AIM OF THE TASK:
When a line in the listing contains the string "Open", pick it out and copy it.

INFORMATION:
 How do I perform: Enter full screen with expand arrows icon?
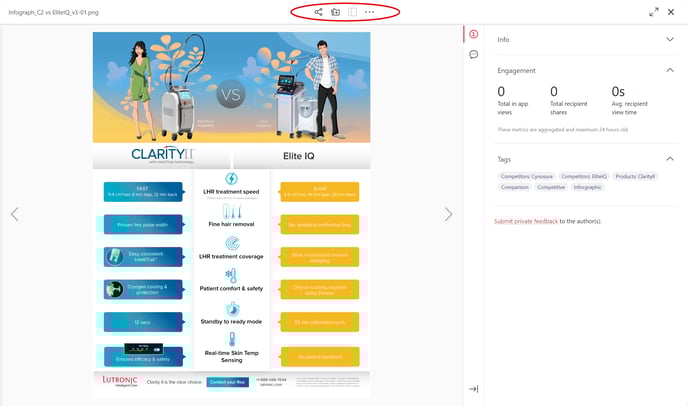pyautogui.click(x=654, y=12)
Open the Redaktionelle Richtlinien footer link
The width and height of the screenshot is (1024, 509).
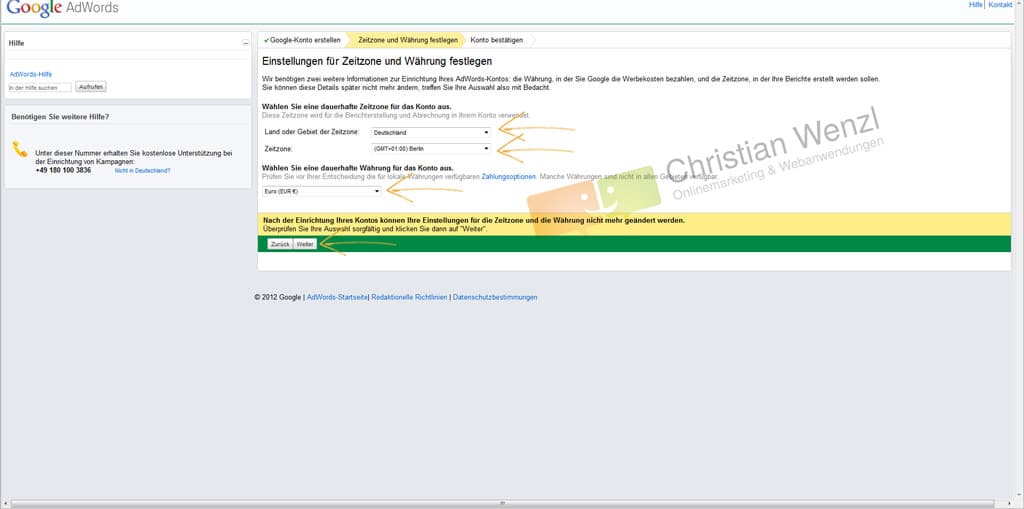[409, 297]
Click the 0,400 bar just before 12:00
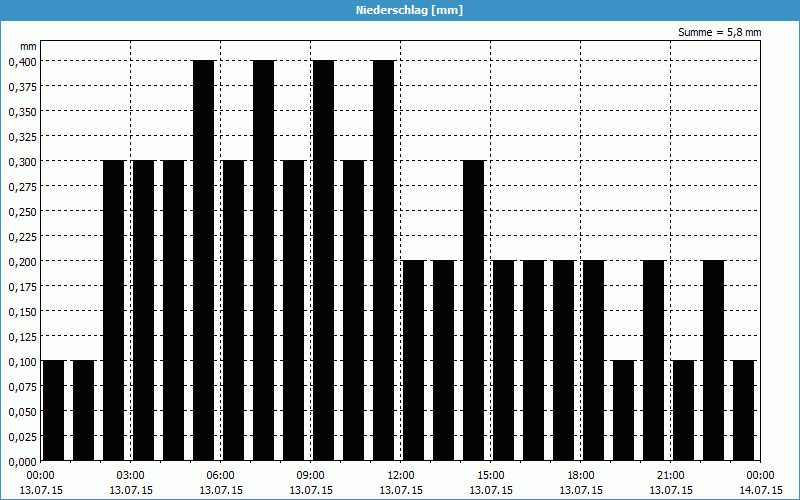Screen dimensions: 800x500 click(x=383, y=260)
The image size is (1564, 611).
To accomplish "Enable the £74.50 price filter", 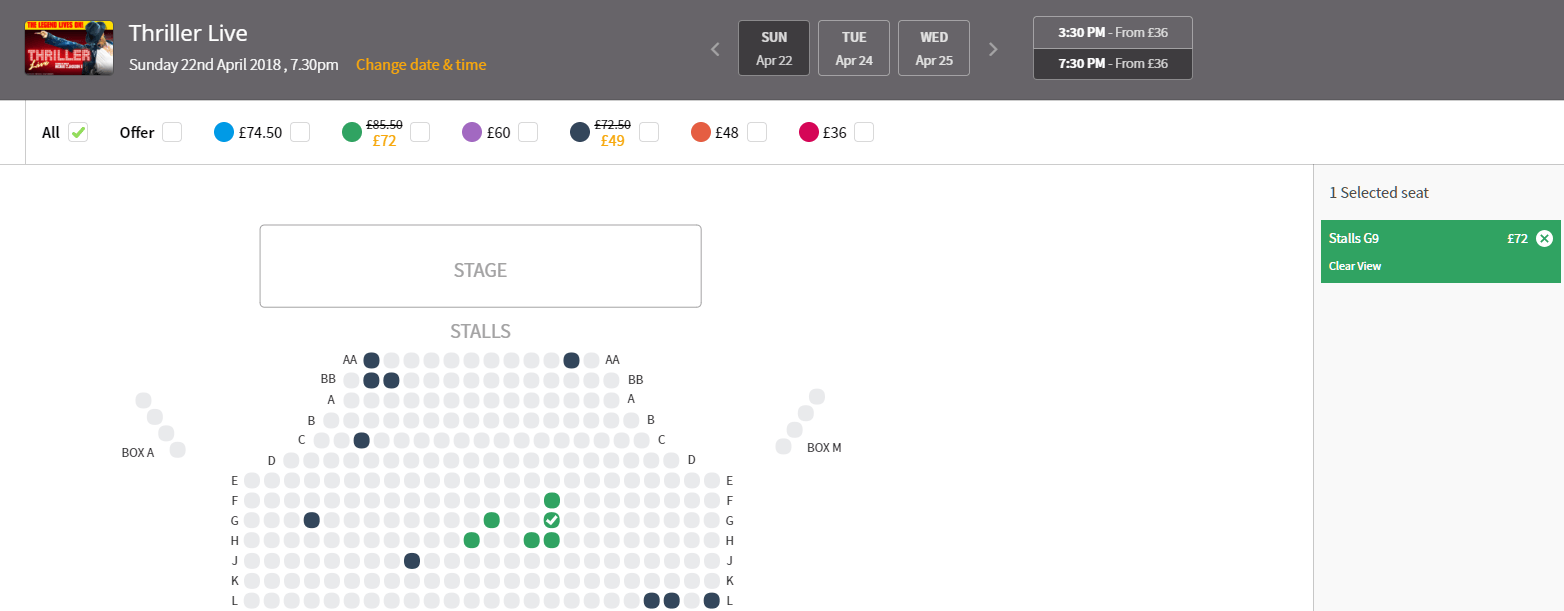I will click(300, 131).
--
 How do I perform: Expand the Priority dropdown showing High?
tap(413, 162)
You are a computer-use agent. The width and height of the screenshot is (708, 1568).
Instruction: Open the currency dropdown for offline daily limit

PROBLEM SOLUTION:
Open the Redaktionelle Richtlinien footer link
Instruction: Open the currency dropdown for offline daily limit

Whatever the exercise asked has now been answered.